Let's represent the width of the rectangle as "w" and the length as "l".
According to the problem, the length of the rectangle is 2 more than twice its width. So we can write this as:
l = 2w + 2
The area of a rectangle is given by the formula: Area = length * width.
We are given that the area of the rectangle is 24 sq. m. So we can write this as:
24 = l * w
Now, substitute the value of l from the first equation into the second equation:
24 = (2w + 2) * w
Expanding this equation:
24 = 2w^2 + 2w
Rearranging the equation to make it a quadratic equation in standard form:
2w^2 + 2w - 24 = 0
To solve this quadratic equation, we can use factoring, completing the square, or the quadratic formula. In this case, let's use factoring.
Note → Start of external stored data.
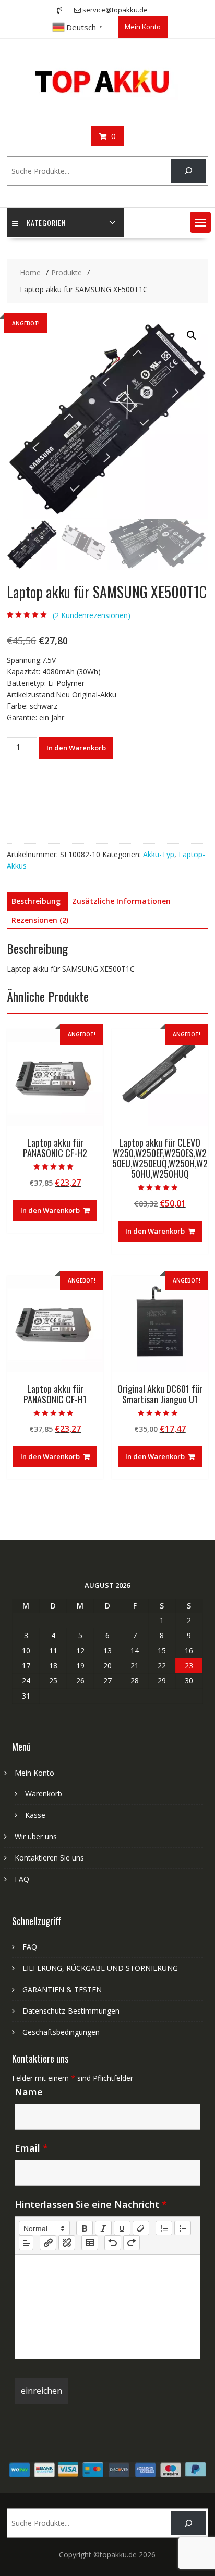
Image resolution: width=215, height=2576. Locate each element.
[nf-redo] (131, 2242)
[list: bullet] (182, 2228)
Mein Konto (143, 26)
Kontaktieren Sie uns (49, 1858)
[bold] (84, 2228)
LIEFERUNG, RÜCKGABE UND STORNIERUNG (100, 1968)
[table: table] (89, 2242)
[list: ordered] (164, 2228)
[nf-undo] (112, 2242)
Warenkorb (43, 1794)
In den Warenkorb (76, 747)
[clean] (141, 2228)
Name (29, 2091)
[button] (200, 222)
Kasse (35, 1815)
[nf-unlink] (66, 2242)
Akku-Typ (158, 854)
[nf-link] (48, 2242)
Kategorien (46, 222)
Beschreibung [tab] (36, 901)
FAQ (22, 1879)
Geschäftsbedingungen (61, 2032)
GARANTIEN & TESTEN (62, 1989)
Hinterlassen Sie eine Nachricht (91, 2204)
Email (31, 2148)
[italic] (103, 2228)
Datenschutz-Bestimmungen (71, 2011)
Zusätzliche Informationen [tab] (121, 901)
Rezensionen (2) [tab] (39, 920)
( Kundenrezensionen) (91, 615)
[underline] (122, 2228)
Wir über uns (36, 1836)
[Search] (188, 171)
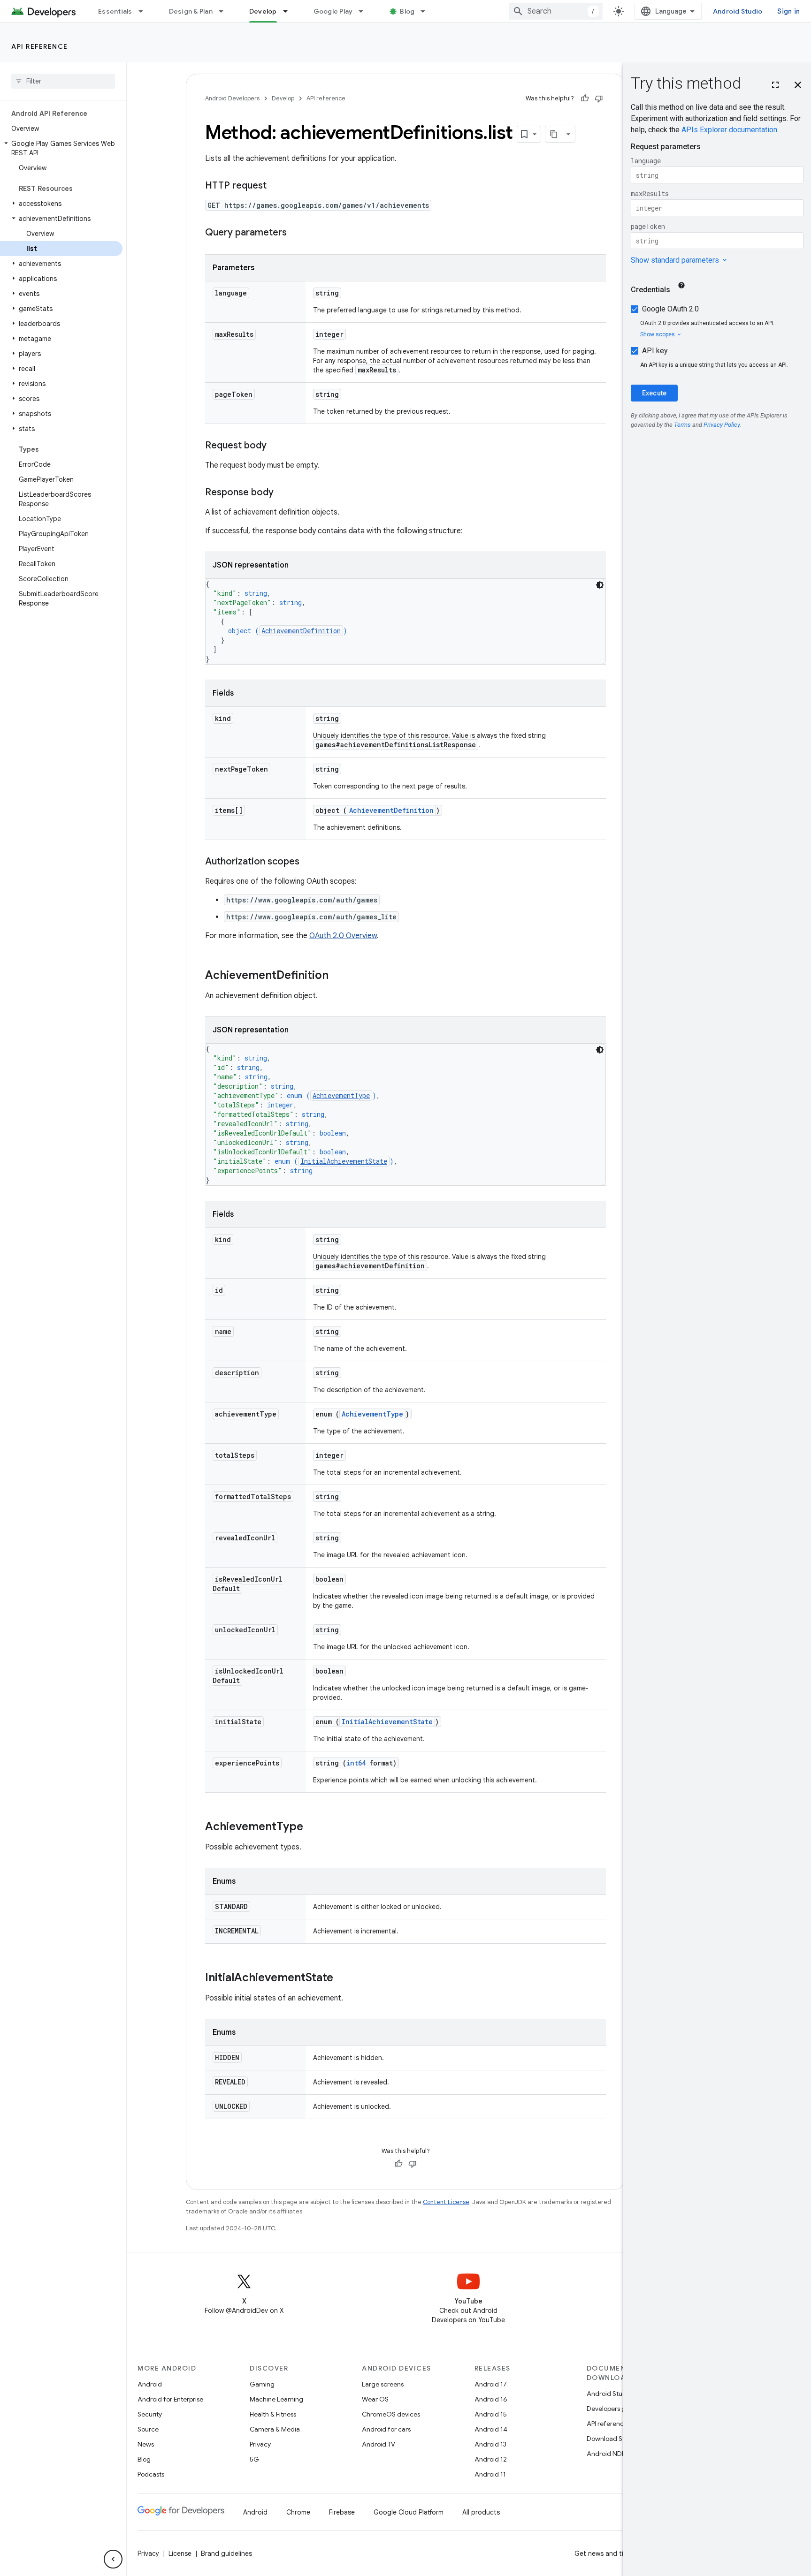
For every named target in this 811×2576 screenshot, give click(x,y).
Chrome (298, 2512)
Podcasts (151, 2474)
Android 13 (490, 2444)
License (179, 2553)
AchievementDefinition (301, 630)
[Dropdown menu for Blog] (427, 11)
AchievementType (341, 1095)
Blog (407, 11)
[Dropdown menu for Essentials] (145, 11)
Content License (446, 2202)
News (146, 2444)
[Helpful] (585, 98)
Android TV (378, 2444)
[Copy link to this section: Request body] (276, 446)
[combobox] (556, 11)
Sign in (788, 11)
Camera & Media (275, 2429)
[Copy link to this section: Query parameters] (296, 233)
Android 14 (490, 2429)
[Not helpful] (599, 98)
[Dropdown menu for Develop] (289, 11)
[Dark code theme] (599, 585)
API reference (39, 46)
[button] (61, 148)
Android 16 (490, 2399)
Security (150, 2414)
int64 (356, 1762)
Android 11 (490, 2474)
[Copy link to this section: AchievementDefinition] (338, 976)
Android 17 (490, 2384)
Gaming (262, 2384)
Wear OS (375, 2399)
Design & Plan (191, 11)
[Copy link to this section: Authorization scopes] (308, 862)
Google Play (333, 11)
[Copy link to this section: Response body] (283, 493)
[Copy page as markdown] (553, 134)
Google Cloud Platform (409, 2512)
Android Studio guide (618, 2393)
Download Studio (612, 2438)
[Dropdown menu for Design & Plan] (225, 11)
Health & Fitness (273, 2414)
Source (148, 2429)
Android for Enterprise (170, 2399)
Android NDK (606, 2453)
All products (481, 2512)
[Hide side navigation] (113, 2559)
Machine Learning (276, 2399)
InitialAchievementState (343, 1161)
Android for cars (386, 2429)
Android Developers (232, 98)
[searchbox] (63, 81)
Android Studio (738, 11)
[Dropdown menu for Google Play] (365, 11)
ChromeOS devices (391, 2414)
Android (150, 2384)
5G (254, 2459)
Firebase (342, 2512)
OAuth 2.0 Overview (343, 935)
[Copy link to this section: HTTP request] (276, 186)
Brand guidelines (226, 2553)
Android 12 (490, 2459)
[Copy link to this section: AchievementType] (312, 1827)
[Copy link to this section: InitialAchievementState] (342, 1978)
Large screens (383, 2384)
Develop (263, 11)
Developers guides (614, 2408)
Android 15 (490, 2414)
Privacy (260, 2444)
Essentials (115, 11)
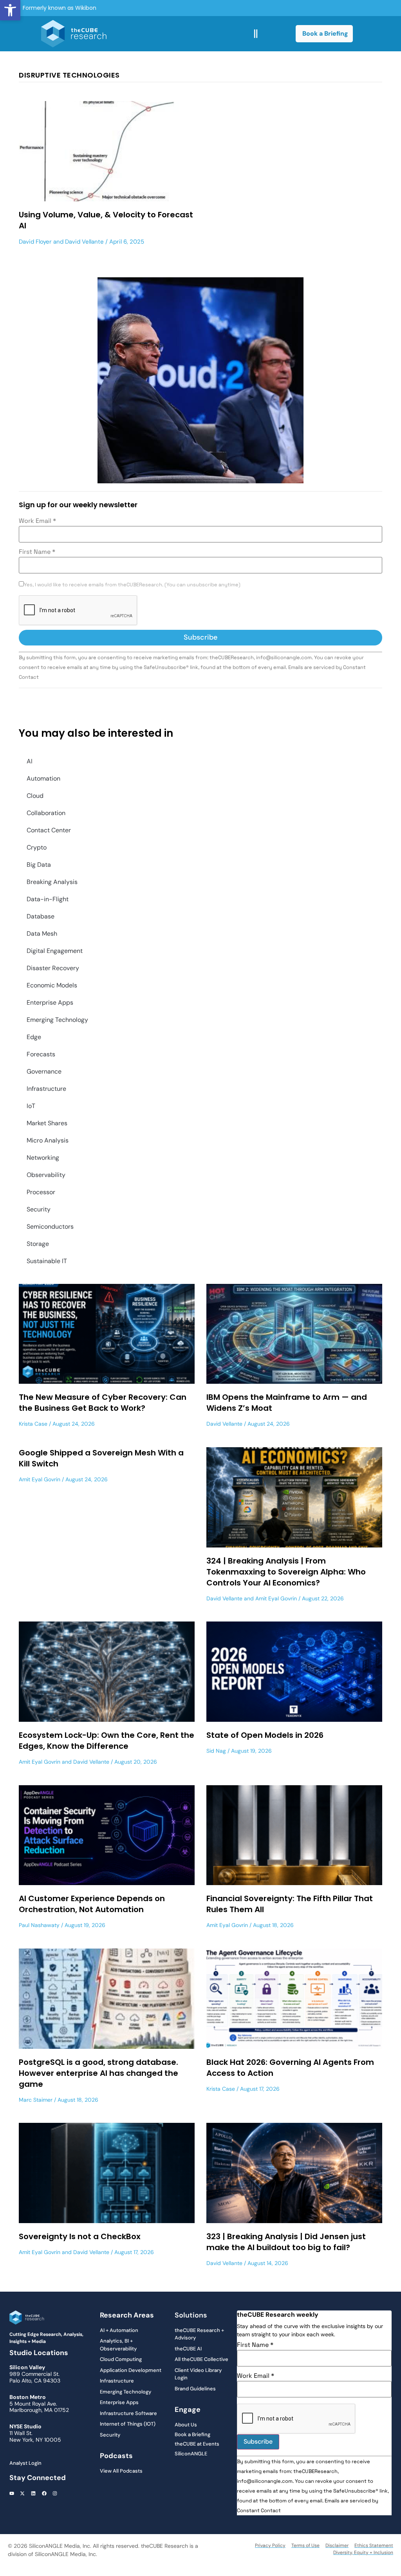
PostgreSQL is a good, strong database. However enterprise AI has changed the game (98, 2073)
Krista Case (33, 1423)
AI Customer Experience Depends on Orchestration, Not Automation (92, 1904)
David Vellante (84, 242)
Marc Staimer (35, 2099)
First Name (37, 552)
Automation (43, 778)
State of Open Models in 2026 (264, 1735)
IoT (31, 1106)
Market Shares (47, 1123)
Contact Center (49, 830)
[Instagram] (55, 2493)
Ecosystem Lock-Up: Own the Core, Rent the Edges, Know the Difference (106, 1741)
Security (39, 1209)
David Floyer (35, 242)
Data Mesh (42, 933)
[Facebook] (44, 2493)
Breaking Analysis (52, 882)
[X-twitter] (22, 2493)
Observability (46, 1175)
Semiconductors (50, 1226)
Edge (34, 1037)
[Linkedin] (33, 2493)
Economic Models (52, 985)
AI (30, 761)
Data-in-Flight (48, 899)
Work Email (37, 521)
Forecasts (41, 1054)
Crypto (37, 847)
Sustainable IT (47, 1261)
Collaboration (46, 813)
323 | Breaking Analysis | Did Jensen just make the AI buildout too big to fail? (286, 2242)
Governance (44, 1071)
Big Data (39, 864)
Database (40, 916)
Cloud (35, 796)
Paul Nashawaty (39, 1925)
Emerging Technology (57, 1020)
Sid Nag (216, 1750)
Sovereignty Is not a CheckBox (80, 2236)
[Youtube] (11, 2493)
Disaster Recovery (53, 968)
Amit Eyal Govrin (39, 1479)
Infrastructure (46, 1089)
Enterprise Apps (50, 1002)
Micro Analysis (48, 1140)
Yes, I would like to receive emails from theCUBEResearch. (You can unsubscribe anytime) (132, 585)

Factoring out a common factor of 2:
2(w^2 + w - 12) = 0
Now we have a quadratic equation that can be factored:
(w + 4)(w - 3) = 0
Setting each factor equal to zero:
w + 4 = 0 or w - 3 = 0
Solving these equations for w:
w = -4 or w = 3
Since the width of a rectangle cannot be negative, we take w = 3.
Now substitute the value of w back into the first equation to find the length:
l = 2w + 2
l = 2*3 + 2
l = 6 + 2
l = 8
Therefore, the dimensions of the rectangle are width = 3 meters and length = 8 meters.